Candidatura de sede tripla para a Copa de 2026 pode ser uma boa ideia

Foto: AP/Mark Lennihan

Pela segunda vez na história, a Copa do Mundo pode ser sediada por mais de um país na mesma edição. Tentando repetir o sucesso da edição de 2002, realizada no Japão e na Coreia do Sul, a bola da vez está com os Estados Unidos, o México e o Canadá.

Neste caso específico, três países recebendo um mesmo Mundial seria inédito. Juntando forças para receber a Copa-2026, os vizinhos norte-americanos já saem na frente de qualquer outro candidato no continente. Como mexicanos e americanos já receberam a competição (1970, 86 e 94), o favoritismo é amplo para que eles sejam eleitos. E pelo menos em estrutura básica para o torneio, como a Fifa exige, os três também estão bem qualificados.

Outro ponto que favorece é que de acordo com o rodízio estabelecido pela Fifa, a sede de 2026 deve ser obrigatoriamente na zona da Concacaf. As únicas três nações capazes de realizar a Copa são justamente as que se candidataram na última segunda-feira. Ou seja: é apenas questão de tempo para que se oficialize a escolha, o que pode acontecer até o ano que vem ou até mesmo antes.

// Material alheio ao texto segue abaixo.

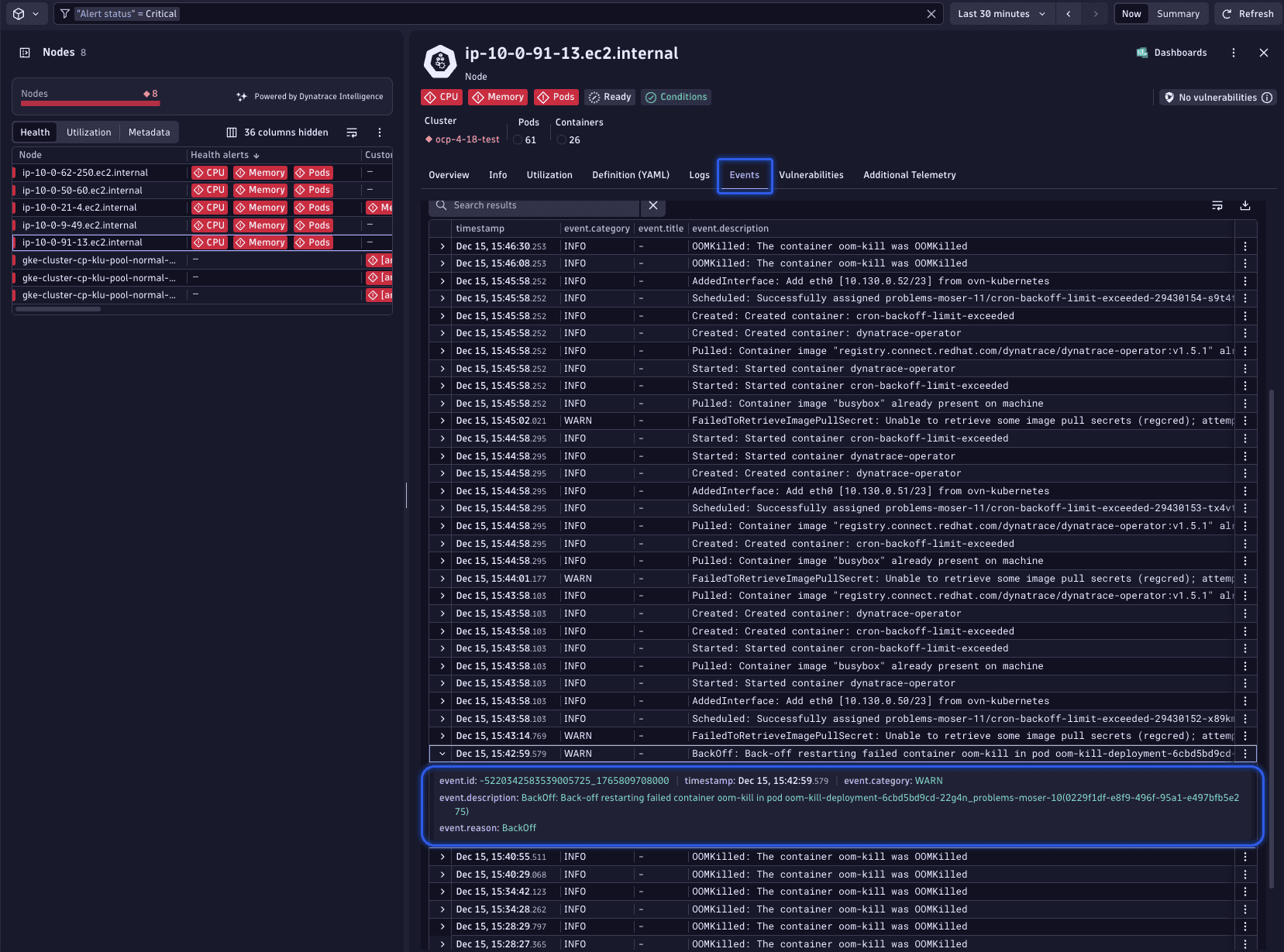
Task: Select the Health segment in the Nodes panel
Action: [x=34, y=132]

Objetivamente, dividir sedes quase sempre representa uma opção maior de estádios e estruturas para receber as seleções participantes. Como estamos na iminência de uma reforma no formato de disputa, com aumento de times, é ideal que mais sedes estejam à disposição. O modelo de organização funciona, como vimos na Coreia e no Japão em 2002. A diferença para 2026 é que a distância percorrida seria maior, o que força a Fifa a pensar em soluções logísticas para não forçar que as equipes viajem muito entre um país e outro. Algo facilmente resolvido com um pouco de planejamento, evidentemente.

Não é só a Copa do Mundo que pode exibir exemplos bem sucedidos de sede conjunta. A Eurocopa, ainda que em menor escala de países, já teve três edições neste formato só nos últimos 20 anos. Em 2000, Holanda e Bélgica foram as anfitriãs. Em 2008, tivemos Suíça e Áustria. Já em 2012, Polônia e Ucrânia receberam o torneio. E não tivemos problemas em nenhum deles. Espera-se que Estados Unidos, Canadá e México estejam alinhados e ofereçam uma experiência inesquecível para os turistas e torcedores que se deslocarão para a Copa, o evento mais esperado de todos no mundo do futebol.

Já que estamos falando de prós e contras, aí vai algo para se pensar: como todo anfitrião obrigatoriamente já está classificado para o Mundial, seria um tanto injusto com outras seleções da Concacaf que três vagas já fossem dadas de início. Resta saber qual será a nova divisão para a Fifa com o aumento de seleções, mas desde já, são três vagas diretas e uma de repescagem.

É claro que o número geral de seleções classificadas tende a crescer até 2026 e a organização terá uma forma minimamente justa de distribuir estes lugares, mas as Eliminatórias desta região seriam ainda mais acirradas e com menos chance de classificação. Se não a Concacaf, alguma outra federação sairá perdendo em virtude de três países já terem presença garantida na Copa dentro deste cenário.

Ainda assim, os ganhos são maiores que os contrapontos. Tudo indica que os três anfitriões de 2026 terão competência e expertise de sobra para fazer mais uma Copa exemplar. E talvez motivarem outros países a formar uma parceria em busca da sede para outras edições. Curiosamente, o México entrará para a história como o primeiro país a receber três Copas. A saber qual será o próximo, muito provavelmente uma das potências europeias.